Work instructions:
Collect every line of the material below that contains the string "width", and copy each such line in full.

Exercise data:
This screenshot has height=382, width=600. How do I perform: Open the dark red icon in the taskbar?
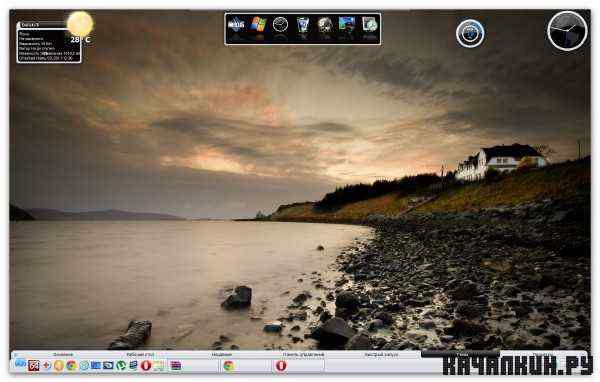pos(34,366)
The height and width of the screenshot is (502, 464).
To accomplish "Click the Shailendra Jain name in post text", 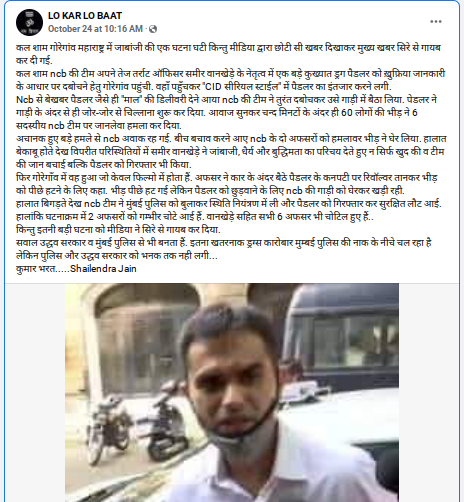I will point(103,269).
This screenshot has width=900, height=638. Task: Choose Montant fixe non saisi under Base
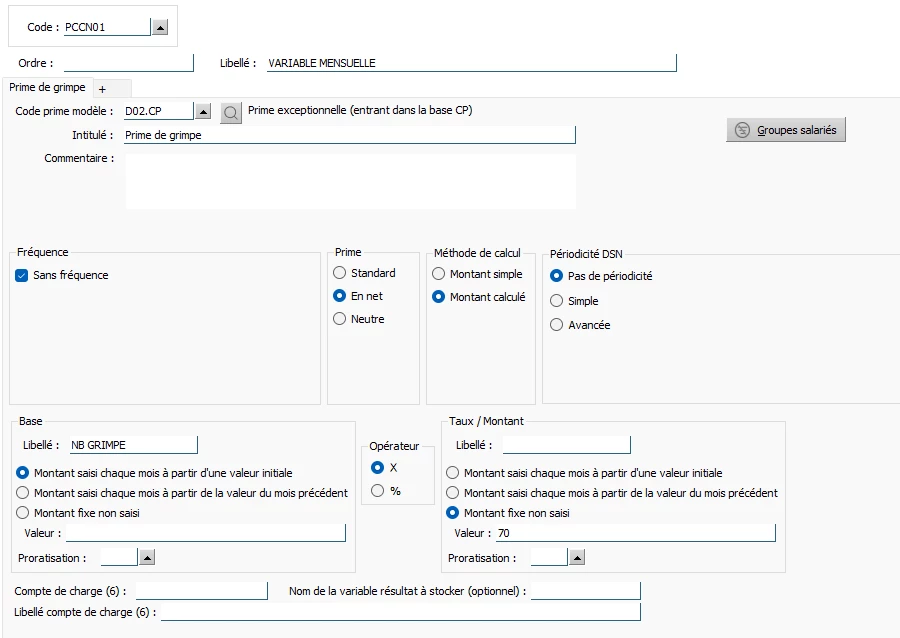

The output:
This screenshot has height=382, width=600. How do I perform: Open the dark red icon in the taskbar?
The height and width of the screenshot is (502, 464).
This screenshot has width=900, height=638. Task: Choose Montant fixe non saisi under Base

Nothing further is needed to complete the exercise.